- Provided records:
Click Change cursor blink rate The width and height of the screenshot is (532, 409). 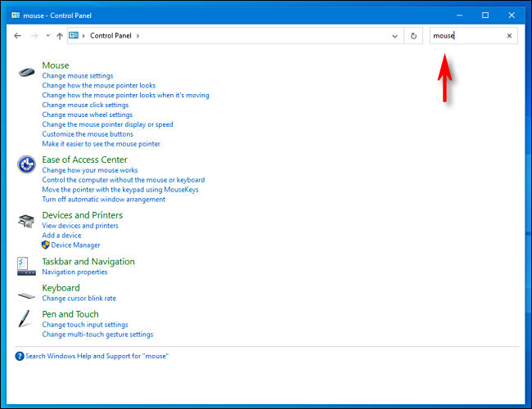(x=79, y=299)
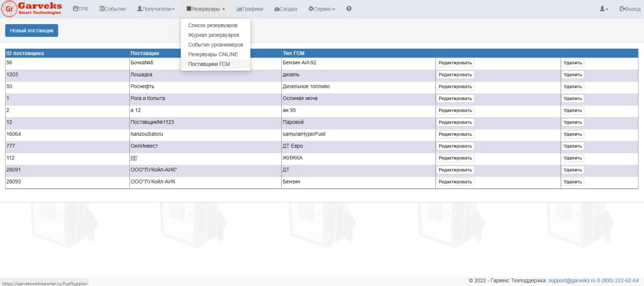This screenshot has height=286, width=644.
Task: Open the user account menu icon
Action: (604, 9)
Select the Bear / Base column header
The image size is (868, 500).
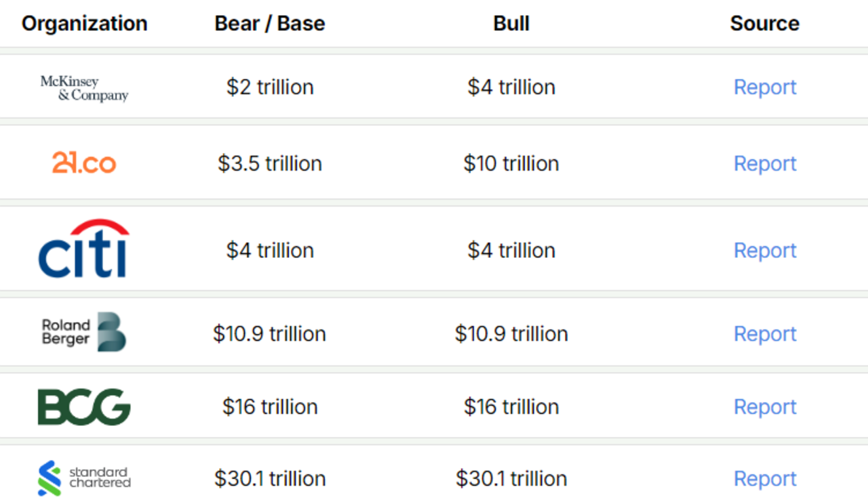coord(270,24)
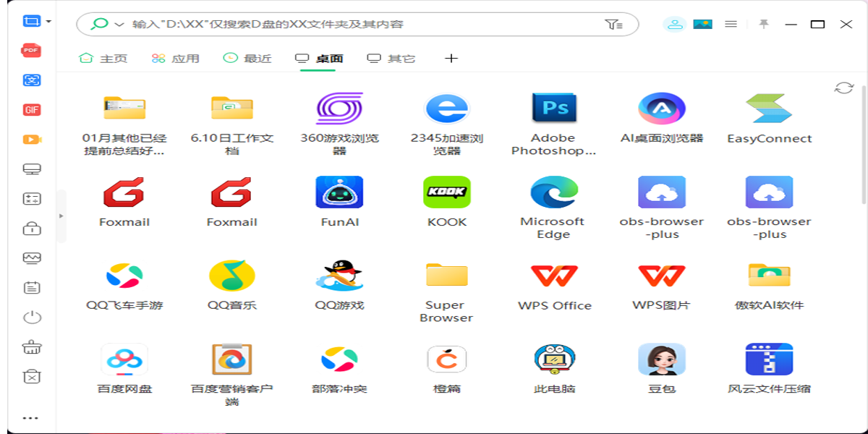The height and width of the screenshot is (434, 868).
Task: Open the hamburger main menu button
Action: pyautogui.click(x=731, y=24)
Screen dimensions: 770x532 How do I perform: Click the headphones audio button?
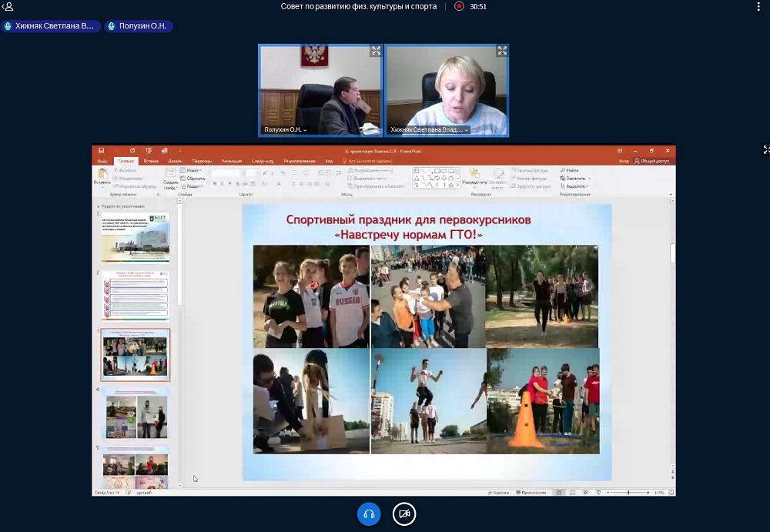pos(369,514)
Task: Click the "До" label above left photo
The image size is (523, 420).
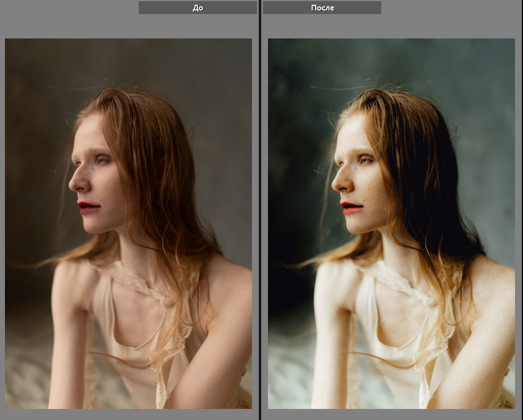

- Task goal:
Copy exactly the lines from the line that contains "Screen dimensions: 770x532" through the last line of the records above, both ends included, but leave out the pictures.

- Output for this task:
Screen dimensions: 770x532 How do I perform: Click the headphones audio button?
pos(369,514)
Task: Click the "До" label above left photo
The image size is (523, 420).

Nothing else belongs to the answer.